The narrative about the Q1 earnings season is one of all-around strength. But you wouldn’t see evidence of this strength in the stock market’s recent performance. The major indexes haven’t done much since the start of the year and performance since this earnings season got underway has hardly budged.
The chart below shows the performance of the S&P 500 index and the Nasdaq Composite since the April 13th earnings release from JPMorgan (JPM).
We need to lean on uncertainty about trade, the evolving inflation picture and geopolitics to explain a big part of the lack of follow through in the market, but we can cite some chinks in the earnings armor as well.
We should keep in mind that while earnings have been very strong, a lot of that strength was already expected and didn’t surprise many in the market. The fact is that the earnings picture had been steadily improving since the second half of 2017 and in some respects the 2017 Q4 earnings season was actually a lot stronger than what we are seeing companies report this earnings season.

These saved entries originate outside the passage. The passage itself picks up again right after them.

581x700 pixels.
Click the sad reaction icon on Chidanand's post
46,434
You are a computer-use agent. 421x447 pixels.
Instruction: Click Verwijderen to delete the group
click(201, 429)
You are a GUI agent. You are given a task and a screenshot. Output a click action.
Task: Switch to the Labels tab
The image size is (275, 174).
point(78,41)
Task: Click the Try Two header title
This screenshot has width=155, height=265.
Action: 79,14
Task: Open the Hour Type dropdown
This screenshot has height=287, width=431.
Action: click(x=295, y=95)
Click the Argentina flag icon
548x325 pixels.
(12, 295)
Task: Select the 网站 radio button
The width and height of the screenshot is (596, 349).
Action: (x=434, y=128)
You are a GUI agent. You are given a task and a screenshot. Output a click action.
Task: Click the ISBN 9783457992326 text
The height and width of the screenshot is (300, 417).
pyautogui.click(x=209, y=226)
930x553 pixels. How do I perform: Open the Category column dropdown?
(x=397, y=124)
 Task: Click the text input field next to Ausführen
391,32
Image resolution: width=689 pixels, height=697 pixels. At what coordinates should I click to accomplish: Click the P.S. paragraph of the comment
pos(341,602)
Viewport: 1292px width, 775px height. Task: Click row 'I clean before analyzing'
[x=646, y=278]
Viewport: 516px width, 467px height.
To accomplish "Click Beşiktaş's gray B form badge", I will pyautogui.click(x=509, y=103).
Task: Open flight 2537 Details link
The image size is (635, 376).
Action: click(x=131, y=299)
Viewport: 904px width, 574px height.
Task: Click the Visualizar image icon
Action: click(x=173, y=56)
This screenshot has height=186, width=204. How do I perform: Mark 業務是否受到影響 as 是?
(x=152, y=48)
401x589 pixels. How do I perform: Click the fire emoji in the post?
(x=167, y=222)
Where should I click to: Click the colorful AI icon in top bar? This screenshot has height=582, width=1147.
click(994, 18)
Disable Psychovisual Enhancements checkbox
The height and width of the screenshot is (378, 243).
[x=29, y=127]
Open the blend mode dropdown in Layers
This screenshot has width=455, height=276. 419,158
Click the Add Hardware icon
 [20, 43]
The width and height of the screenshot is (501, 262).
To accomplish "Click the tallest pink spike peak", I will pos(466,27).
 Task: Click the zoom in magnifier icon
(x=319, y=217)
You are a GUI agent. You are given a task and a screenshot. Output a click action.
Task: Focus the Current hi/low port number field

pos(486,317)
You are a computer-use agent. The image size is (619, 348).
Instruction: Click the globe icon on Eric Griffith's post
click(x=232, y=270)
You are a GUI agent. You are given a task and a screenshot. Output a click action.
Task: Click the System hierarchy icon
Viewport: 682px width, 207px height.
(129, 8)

There has not been any incremental improvement in the earnings outlook relative to what was expected ahead of the start of this earnings season. We see this in the underwhelming revisions trend for the 2018 Q2 quarter, which is in contrast to the very positive revisions trend we saw ahead of the start of the Q4 earnings season.
You can see this in the almost no change to aggregate 2018 Q2 estimates as the chart below shows:
A big part of the positive revisions we saw ahead of the start of the Q1 earnings season reflected the direct impact of the tax law changes, which was obviously a one-off development. Had all positive revisions been a result of tax law changes, we would have seen only EPS estimates go up, with no changes to revenue estimates. But that wasn’t the case, as revenue estimates had gone up as well, which raised our hopes that the aggregate revisions trend had finally turned positive after many years being in the other direction.